Problem to work on:
Return each of the items below word for word, keeping every line in its original order.

--- start of Supplied entries ---

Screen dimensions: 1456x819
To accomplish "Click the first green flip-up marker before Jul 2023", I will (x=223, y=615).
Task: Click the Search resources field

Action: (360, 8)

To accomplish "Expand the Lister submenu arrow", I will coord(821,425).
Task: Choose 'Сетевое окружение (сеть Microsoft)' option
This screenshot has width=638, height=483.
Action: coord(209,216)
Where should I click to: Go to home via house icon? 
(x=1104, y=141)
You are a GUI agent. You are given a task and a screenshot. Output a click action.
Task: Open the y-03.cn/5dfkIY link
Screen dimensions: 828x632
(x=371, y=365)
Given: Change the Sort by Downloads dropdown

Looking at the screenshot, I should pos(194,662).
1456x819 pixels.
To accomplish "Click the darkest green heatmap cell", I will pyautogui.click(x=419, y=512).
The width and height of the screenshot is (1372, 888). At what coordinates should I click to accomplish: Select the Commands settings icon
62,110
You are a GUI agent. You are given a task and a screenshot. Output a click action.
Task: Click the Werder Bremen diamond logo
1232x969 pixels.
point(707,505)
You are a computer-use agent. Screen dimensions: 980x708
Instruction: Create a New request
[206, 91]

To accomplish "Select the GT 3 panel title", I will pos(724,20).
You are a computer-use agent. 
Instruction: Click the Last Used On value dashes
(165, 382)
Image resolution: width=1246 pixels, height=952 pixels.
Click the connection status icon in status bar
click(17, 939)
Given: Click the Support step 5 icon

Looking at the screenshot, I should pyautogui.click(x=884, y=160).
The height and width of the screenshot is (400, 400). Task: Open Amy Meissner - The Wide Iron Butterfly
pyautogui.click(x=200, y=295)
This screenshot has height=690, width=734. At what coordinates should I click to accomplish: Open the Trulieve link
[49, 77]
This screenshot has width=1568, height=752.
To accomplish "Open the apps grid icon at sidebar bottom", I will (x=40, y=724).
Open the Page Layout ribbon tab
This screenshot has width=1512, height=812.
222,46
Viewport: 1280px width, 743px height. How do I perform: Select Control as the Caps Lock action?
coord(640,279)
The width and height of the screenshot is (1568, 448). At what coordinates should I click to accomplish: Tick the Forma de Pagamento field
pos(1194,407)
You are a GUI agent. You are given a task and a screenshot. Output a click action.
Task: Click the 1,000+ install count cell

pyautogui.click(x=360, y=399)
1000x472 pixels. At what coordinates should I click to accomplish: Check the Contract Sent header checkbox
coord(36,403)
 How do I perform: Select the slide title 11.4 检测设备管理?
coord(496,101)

--- end of Supplied entries ---

Response to the exercise:
Screen dimensions: 1456x819
To accomplish "Click the first green flip-up marker before Jul 2023", I will (x=223, y=615).
Task: Click the Search resources field

Action: (360, 8)

To accomplish "Expand the Lister submenu arrow", I will coord(821,425).
Task: Choose 'Сетевое окружение (сеть Microsoft)' option
This screenshot has width=638, height=483.
Action: coord(209,216)
Where should I click to: Go to home via house icon? 
(x=1104, y=141)
You are a GUI agent. You are given a task and a screenshot. Output a click action.
Task: Open the y-03.cn/5dfkIY link
Screen dimensions: 828x632
(x=371, y=365)
Given: Change the Sort by Downloads dropdown

Looking at the screenshot, I should pos(194,662).
1456x819 pixels.
To accomplish "Click the darkest green heatmap cell", I will pyautogui.click(x=419, y=512).
The width and height of the screenshot is (1372, 888). At what coordinates should I click to accomplish: Select the Commands settings icon
62,110
You are a GUI agent. You are given a task and a screenshot. Output a click action.
Task: Click the Werder Bremen diamond logo
1232x969 pixels.
point(707,505)
You are a computer-use agent. Screen dimensions: 980x708
Instruction: Create a New request
[206, 91]

To accomplish "Select the GT 3 panel title", I will pos(724,20).
You are a computer-use agent. 
Instruction: Click the Last Used On value dashes
(165, 382)
Image resolution: width=1246 pixels, height=952 pixels.
Click the connection status icon in status bar
click(17, 939)
Given: Click the Support step 5 icon

Looking at the screenshot, I should pyautogui.click(x=884, y=160).
The height and width of the screenshot is (400, 400). Task: Open Amy Meissner - The Wide Iron Butterfly
pyautogui.click(x=200, y=295)
This screenshot has height=690, width=734. At what coordinates should I click to accomplish: Open the Trulieve link
[49, 77]
This screenshot has width=1568, height=752.
To accomplish "Open the apps grid icon at sidebar bottom", I will (x=40, y=724).
Open the Page Layout ribbon tab
This screenshot has width=1512, height=812.
222,46
Viewport: 1280px width, 743px height. How do I perform: Select Control as the Caps Lock action?
coord(640,279)
The width and height of the screenshot is (1568, 448). At what coordinates should I click to accomplish: Tick the Forma de Pagamento field
pos(1194,407)
You are a GUI agent. You are given a task and a screenshot. Output a click action.
Task: Click the 1,000+ install count cell

pyautogui.click(x=360, y=399)
1000x472 pixels. At what coordinates should I click to accomplish: Check the Contract Sent header checkbox
coord(36,403)
 How do I perform: Select the slide title 11.4 检测设备管理?
coord(496,101)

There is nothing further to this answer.